Survey questions regarding sleep, sleep duration, and sleep symptoms were asked in that resource, and about 20% of participants also had accelerometer data to estimate rest-activity patterns. The data was used in his study through the UK Biobank. Mazzotti and his collaborators were able to publish some papers on their research and this really piqued his interest in becoming more involved with large biobanks.
Which has now led him to work on the All of Us program, which uses large data sets, to not only help with his research but to help others.
“I started to explore the data and became really interested in how their cohort builder works to create datasets,” he said. “It is impressive in terms of how simple it is to use, and they have this platform called Researcher Workbench, which allows researchers to access this data after they complete their training (Mazzotti is hosting workshops for the University of Kansas Medical Center community).
“As I explored the data, I realized this could be a mentorship opportunity and I looked into the All of Us Research Scholars Program, and I was matched with mentees. The program matches the mentee to a mentor who has experience using big datasets.”
With new mentees to assist with executing some research studies, Mazzotti began training Soniya Mishra, a research analyst in Medical Informatics to get her familiar with the Researcher Workbench. As he worked through the training with Mishra and his mentees, he started thinking about how they could expand the training to help other researchers.

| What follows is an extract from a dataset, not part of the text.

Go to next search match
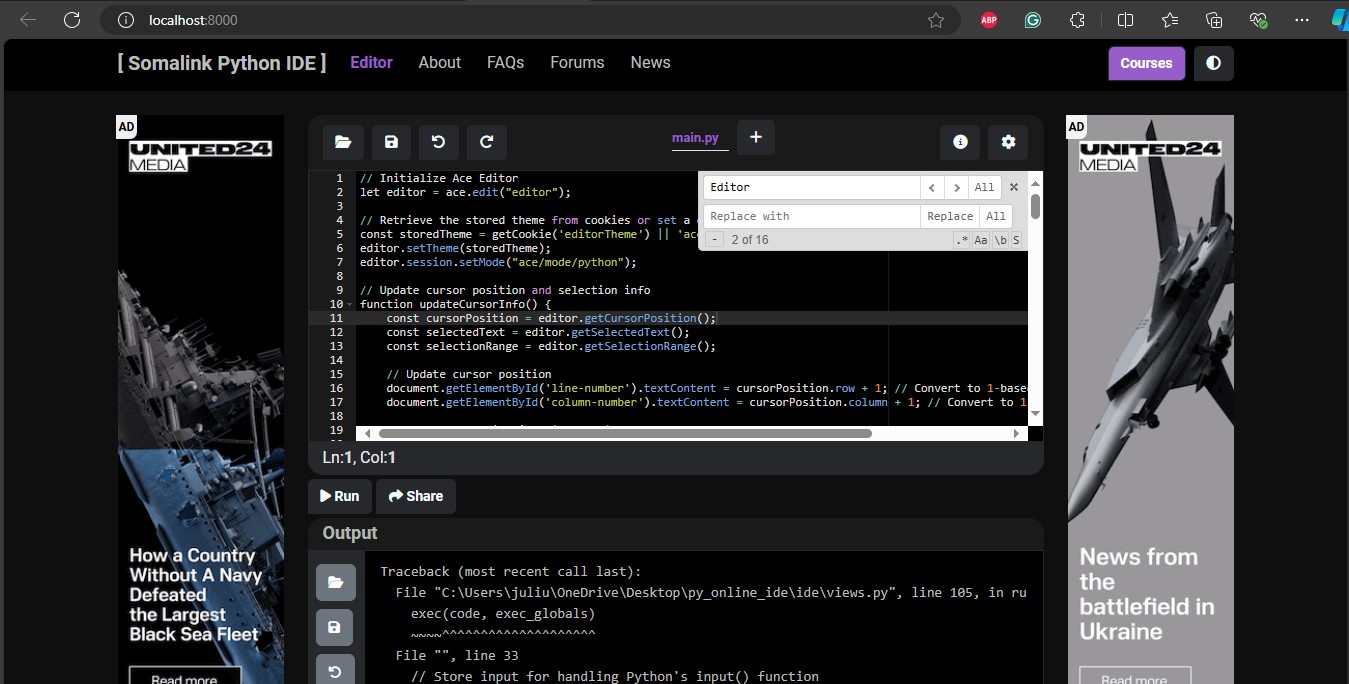1349x684 pixels. 957,187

“I started having conversations with Olivia Veatch, Mariana Ramírez, Christina Baker and others about how we could offer something with some structure,” said Mazzotti. “A panel discussion about resources available through the All of Us program was then organized by Peter Smith, who invited researchers at KU Medical Center already using the All of Us data in their research. We’ve then added workshops to really help with training people to show them the resources they will have access to through this program.” The recording to the panel discussion can be found here.
Mazzotti is starting with a workshop to introduce the Researcher Workbench and the capabilities of the program with datasets (like what types of data are available), and then will move to more advanced workshops later, which will be more data analysis oriented.
As training continues on the All of Us program resources, Mazzotti and his colleagues in the KU Medical Center Medical Informatics division can help other researchers work with large datasets.